**WORK INSTRUCTIONS**:
No pictures belong in the copy. Retype exactly, and only, the stretch of lines below from the one with "How do I perform: Select" through the one with "The image size is (747, 420).".

[Pixel coordinate grounding data]
^^^^
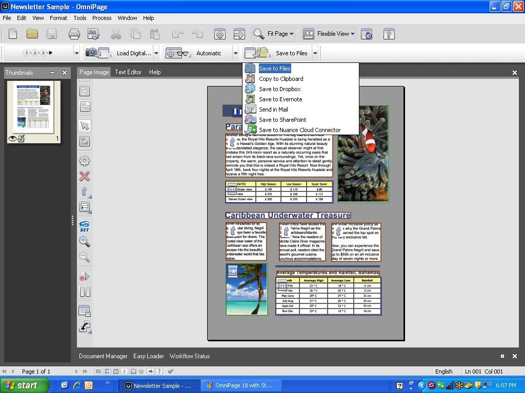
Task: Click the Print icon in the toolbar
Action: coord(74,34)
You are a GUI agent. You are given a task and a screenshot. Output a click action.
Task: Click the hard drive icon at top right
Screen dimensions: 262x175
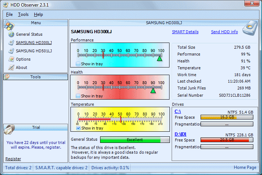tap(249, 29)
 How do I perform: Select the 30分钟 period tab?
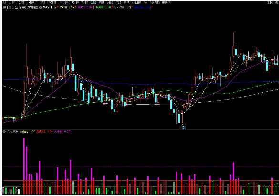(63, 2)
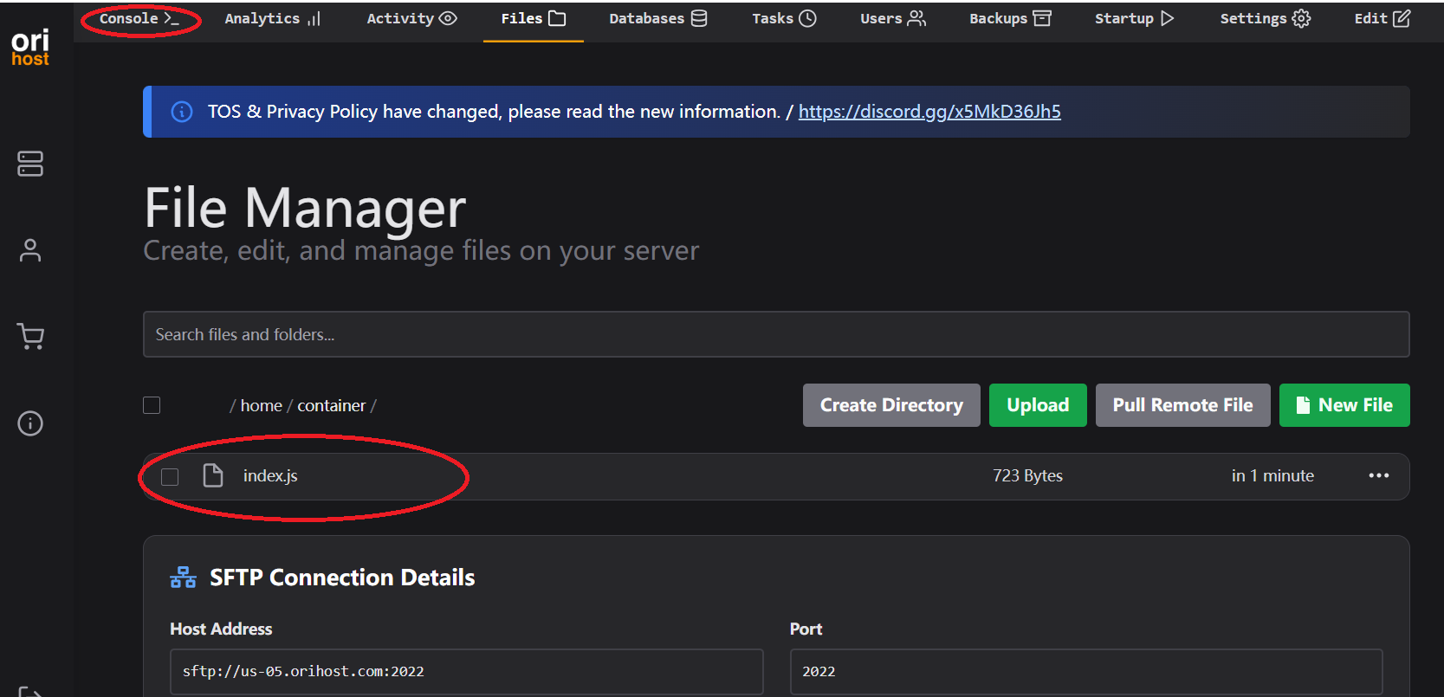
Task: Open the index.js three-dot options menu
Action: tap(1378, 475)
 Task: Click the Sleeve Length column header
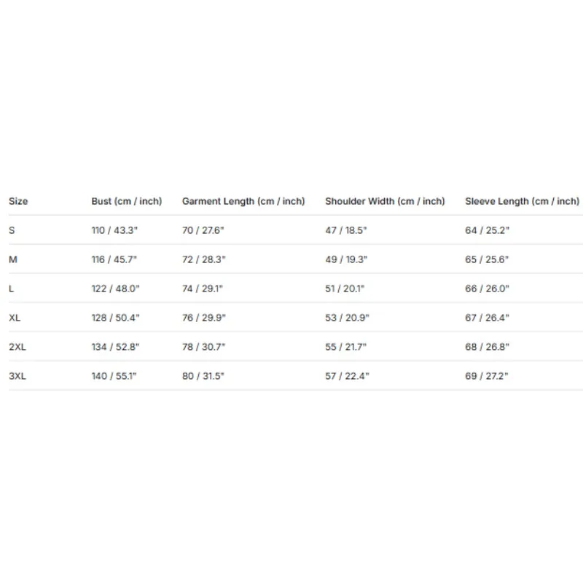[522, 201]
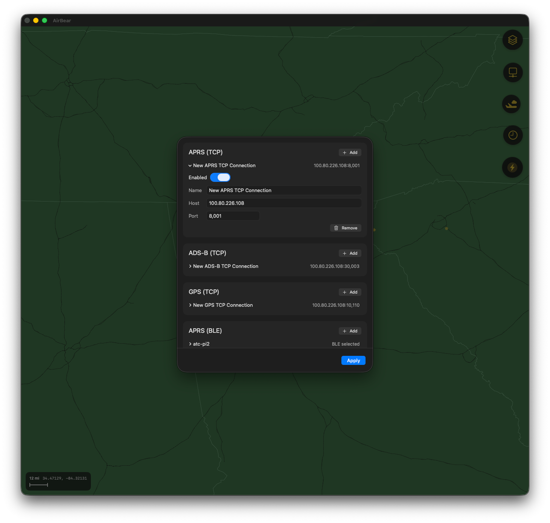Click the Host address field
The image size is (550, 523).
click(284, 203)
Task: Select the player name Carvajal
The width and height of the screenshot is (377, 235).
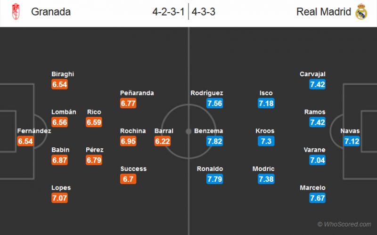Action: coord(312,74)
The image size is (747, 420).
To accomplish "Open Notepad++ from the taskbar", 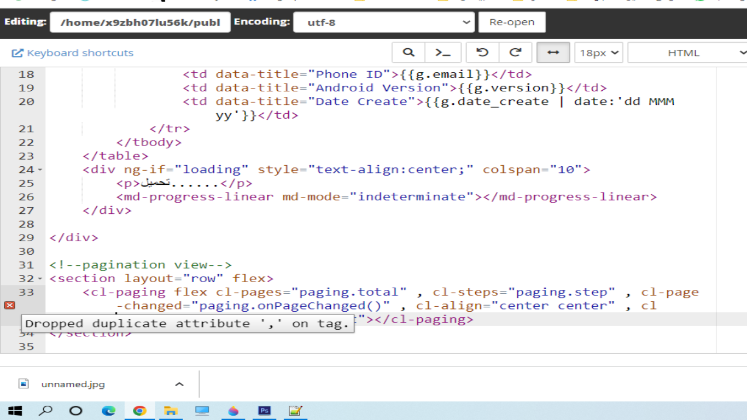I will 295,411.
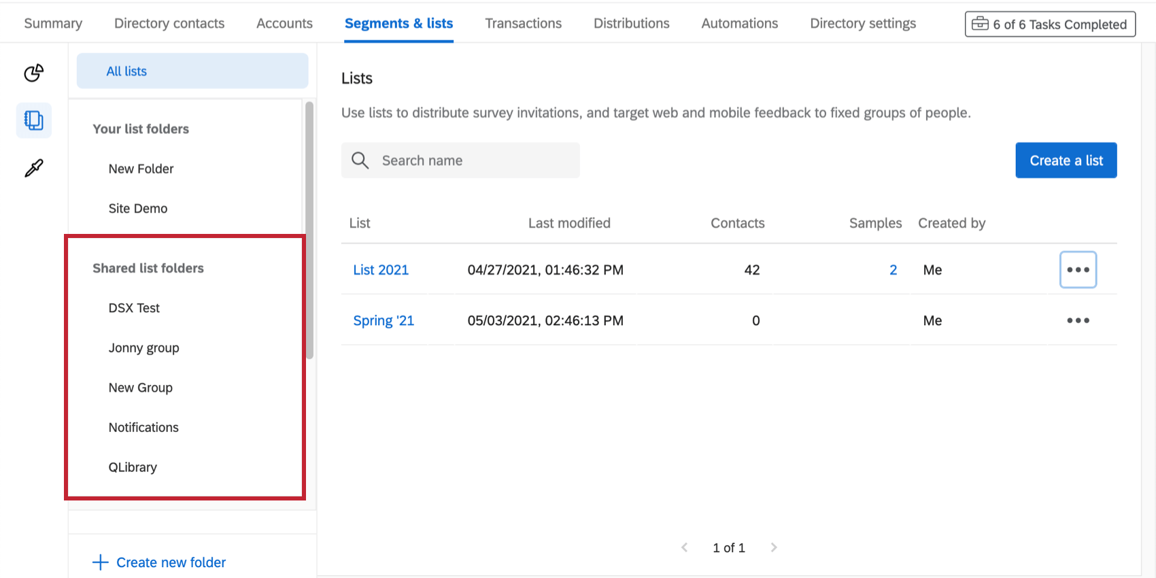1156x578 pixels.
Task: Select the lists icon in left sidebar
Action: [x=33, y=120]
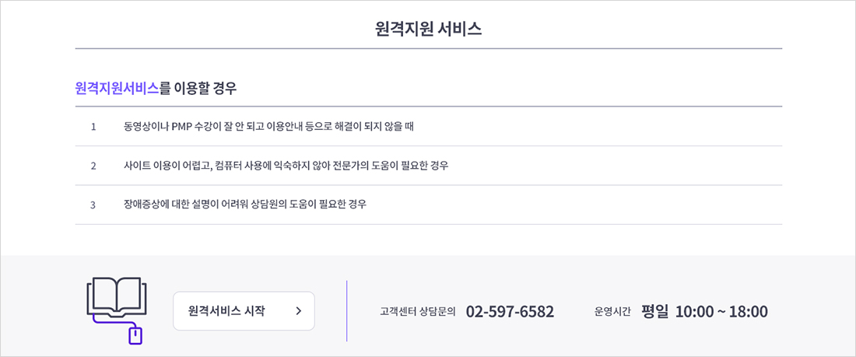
^^^^
**ANSWER TO THE PROBLEM**:
 How do I perform: Select the 30分钟 period tab?
(63, 2)
Task: Open the index.js three-dot options menu
Action: tap(1378, 475)
 Task: Click the Sleeve Length column header
[522, 201]
Click the Host address field
The image size is (550, 523).
click(284, 203)
Task: Select the player name Carvajal
The width and height of the screenshot is (377, 235).
Action: coord(312,74)
The image size is (747, 420).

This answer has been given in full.